▶ Document segment:
- - -
The state of Hawaiʻi is expecting at least $6 billion, with $634 million in funding for education overall, with the March 11 signing of the $1.9-trillion COVID-19 relief bill by President Joe Biden.
According to an article released by Hawaiʻi U.S. Senator Brian Schatz, an estimated $634 million is expected to help fund Hawaiʻi schools. An estimated $158 million is expected from the Higher Education Emergency Relief Fund to support higher education in Hawaiʻi, including the 10 campuses of the University of Hawaiʻi System, all of which are Native Hawaiian-serving and Asian-American Pacific Islander-serving institutions.
An estimated $391 million will be for Elementary and Secondary School (K-12) with at least $78 million of it being used to address learning loss. An additional $85 million will be specifically for Native Hawaiian Education Programs, roughly $94 million will go towards supporting Hawaiʻi’s colleges and universities with another $60 million supporting Native Hawaiian-Serving Institutions and Asian American Pacific islander-Serving Institution.
- - -
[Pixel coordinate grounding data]
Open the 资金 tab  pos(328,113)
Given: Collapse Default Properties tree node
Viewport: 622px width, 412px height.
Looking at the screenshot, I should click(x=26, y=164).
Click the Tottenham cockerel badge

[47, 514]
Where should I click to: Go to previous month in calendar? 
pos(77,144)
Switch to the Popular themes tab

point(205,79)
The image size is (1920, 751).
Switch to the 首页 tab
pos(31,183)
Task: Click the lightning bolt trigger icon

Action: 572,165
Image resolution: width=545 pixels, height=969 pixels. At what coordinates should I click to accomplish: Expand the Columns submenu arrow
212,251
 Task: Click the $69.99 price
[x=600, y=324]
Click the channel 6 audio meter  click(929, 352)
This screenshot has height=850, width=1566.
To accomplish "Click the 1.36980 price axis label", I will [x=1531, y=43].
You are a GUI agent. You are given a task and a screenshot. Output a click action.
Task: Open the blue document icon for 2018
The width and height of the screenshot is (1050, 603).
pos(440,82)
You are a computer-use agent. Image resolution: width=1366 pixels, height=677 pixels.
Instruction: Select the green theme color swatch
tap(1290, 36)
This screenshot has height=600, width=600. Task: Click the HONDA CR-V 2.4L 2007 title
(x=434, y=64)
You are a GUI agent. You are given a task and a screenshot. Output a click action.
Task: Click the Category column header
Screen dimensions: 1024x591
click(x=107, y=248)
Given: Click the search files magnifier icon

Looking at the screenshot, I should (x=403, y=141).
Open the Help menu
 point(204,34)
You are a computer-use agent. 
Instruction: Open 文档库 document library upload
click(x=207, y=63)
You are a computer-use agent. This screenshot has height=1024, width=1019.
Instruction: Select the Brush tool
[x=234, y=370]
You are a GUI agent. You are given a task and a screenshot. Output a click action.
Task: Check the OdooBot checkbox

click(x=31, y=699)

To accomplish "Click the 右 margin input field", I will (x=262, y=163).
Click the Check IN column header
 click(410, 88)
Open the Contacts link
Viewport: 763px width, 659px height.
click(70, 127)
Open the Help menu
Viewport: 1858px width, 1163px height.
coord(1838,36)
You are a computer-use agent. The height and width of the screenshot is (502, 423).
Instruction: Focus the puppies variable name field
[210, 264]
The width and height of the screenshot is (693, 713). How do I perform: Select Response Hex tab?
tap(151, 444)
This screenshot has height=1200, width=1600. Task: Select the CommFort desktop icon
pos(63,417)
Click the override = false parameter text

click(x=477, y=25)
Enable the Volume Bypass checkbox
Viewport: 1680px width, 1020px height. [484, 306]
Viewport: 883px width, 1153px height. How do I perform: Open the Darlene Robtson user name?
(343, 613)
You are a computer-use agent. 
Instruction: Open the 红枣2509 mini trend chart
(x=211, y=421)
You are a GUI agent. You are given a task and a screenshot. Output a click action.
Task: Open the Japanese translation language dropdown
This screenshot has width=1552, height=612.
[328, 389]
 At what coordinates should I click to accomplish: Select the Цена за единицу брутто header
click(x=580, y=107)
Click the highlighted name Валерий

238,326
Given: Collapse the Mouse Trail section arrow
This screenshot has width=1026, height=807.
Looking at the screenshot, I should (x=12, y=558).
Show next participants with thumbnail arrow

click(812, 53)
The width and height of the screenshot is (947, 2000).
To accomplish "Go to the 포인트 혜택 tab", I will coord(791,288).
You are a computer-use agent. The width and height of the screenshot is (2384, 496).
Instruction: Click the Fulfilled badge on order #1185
- - -
▶ Questions to answer:
1. Write out the portion of the Hawaiʻi relief funding article that opens with the words containing "The state of" and closes with "Pacific Islander-serving institutions.".
2. According to the Hawaiʻi relief funding article, how much is expected from the Higher Education Emergency Relief Fund?
3. State whether each statement agrees with the Hawaiʻi relief funding article, quoting the deciding words: (a) The relief bill was signed on March 11. (b) At least $78 million of the K-12 funding will be used to address learning loss. (c) The University of Hawaiʻi System has 12 campuses.

▶ Numbered answers:
1.
The state of Hawaiʻi is expecting at least $6 billion, with $634 million in funding for education overall, with the March 11 signing of the $1.9-trillion COVID-19 relief bill by President Joe Biden.
According to an article released by Hawaiʻi U.S. Senator Brian Schatz, an estimated $634 million is expected to help fund Hawaiʻi schools. An estimated $158 million is expected from the Higher Education Emergency Relief Fund to support higher education in Hawaiʻi, including the 10 campuses of the University of Hawaiʻi System, all of which are Native Hawaiian-serving and Asian-American Pacific Islander-serving institutions.

2. An estimated $158 million.

3.
(a) Yes: "with the March 11 signing of the $1.9-trillion COVID-19 relief bill by President Joe Biden"
(b) Yes: "with at least $78 million of it being used to address learning loss"
(c) No: "including the 10 campuses of the University of Hawaiʻi System"